What is the deadweight loss of a tax and how do I calculate it?

We have inverse aggregate supply and demand curve and our product is sold at the market equilibrium price. We know that a demand curve is downward sloping, that means there will be less goods demanded at a higher price because there will be individuals whose willingness to pay for the product is lower than the price. If the price decreases, the utlity these individuals gain from the product is bigger than anything else they could afford for the money they have (their opportunity costs) and they will be willing to trade it. If the state puts a sales tax on the product, the product gets more expensive and less of it will be traded because some consumers will no longer be willing to buy it. The deadweight loss means that the money raised by the tax is smaller than the decrease in consumer and producer surplus that arises from the tax because less products will be traded. There is less products for which the consumers willingness to pay is higher than the market price and there is less products for which the market price is higher than the marginal cost of production for the firms.

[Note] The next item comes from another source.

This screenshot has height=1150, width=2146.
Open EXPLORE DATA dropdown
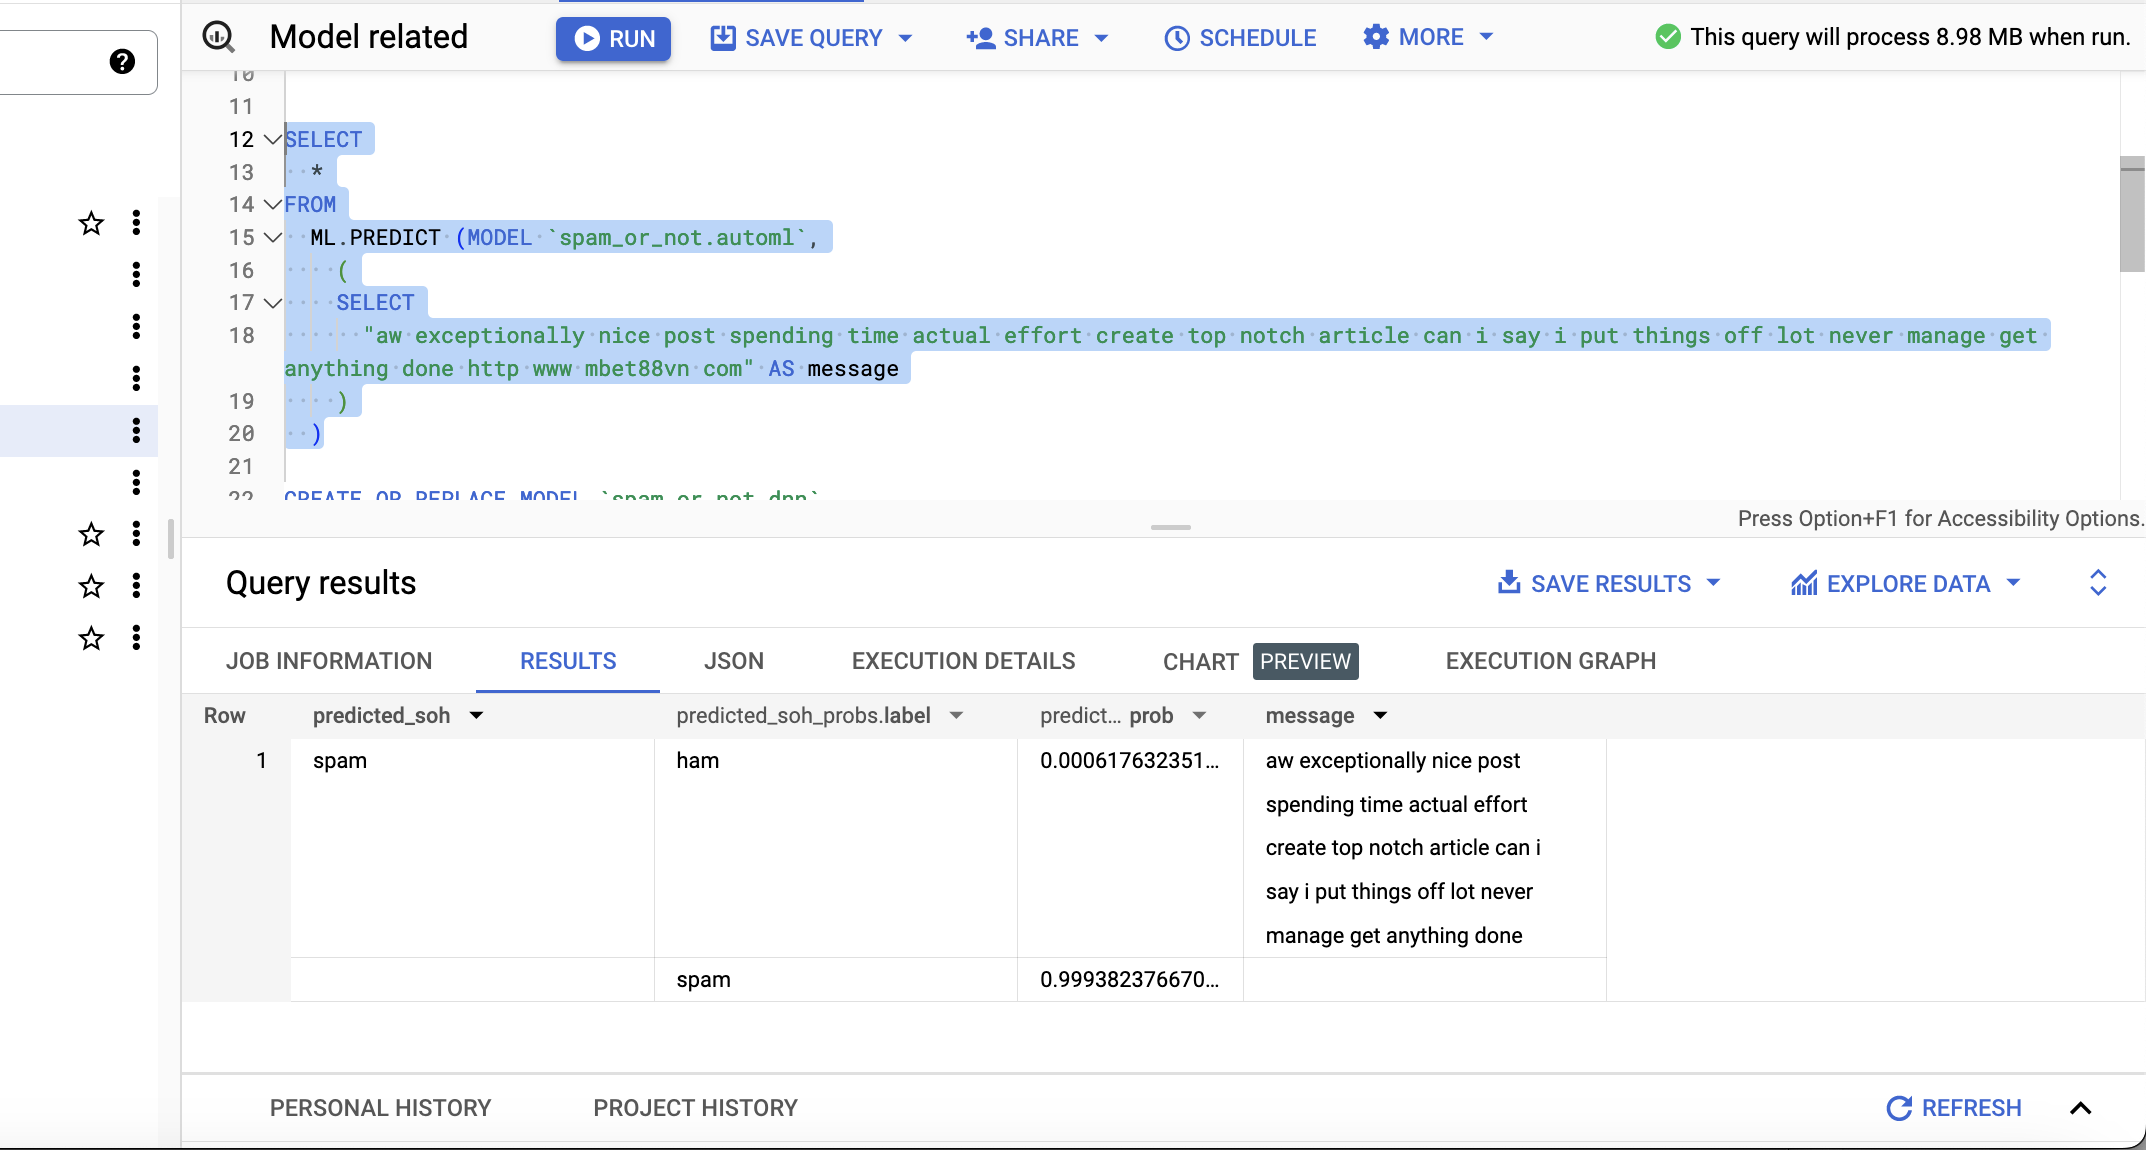click(2017, 584)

To calculate the deadweight loss, we plug the new price for the product which is the old one plus the tax into the inverse demand function to find out what quantity will be demanded at that price. We take this quantity and solve the inverse supply function for the price that the suppliers would have demanded at this price. Then we subtract the price for the suppliers from the price for the consumers and the new quantity demanded from the old one and multiply these values with one another and with 1/2 to find our deadweight loss. Why 1/2? Because, graphically, the deadweight loss is the triangle between the demand and supply curve, with one corner being the old equilibrium and the others the new price for the consumer and the new quantity and the other the new price for the suppliers and the new quantity.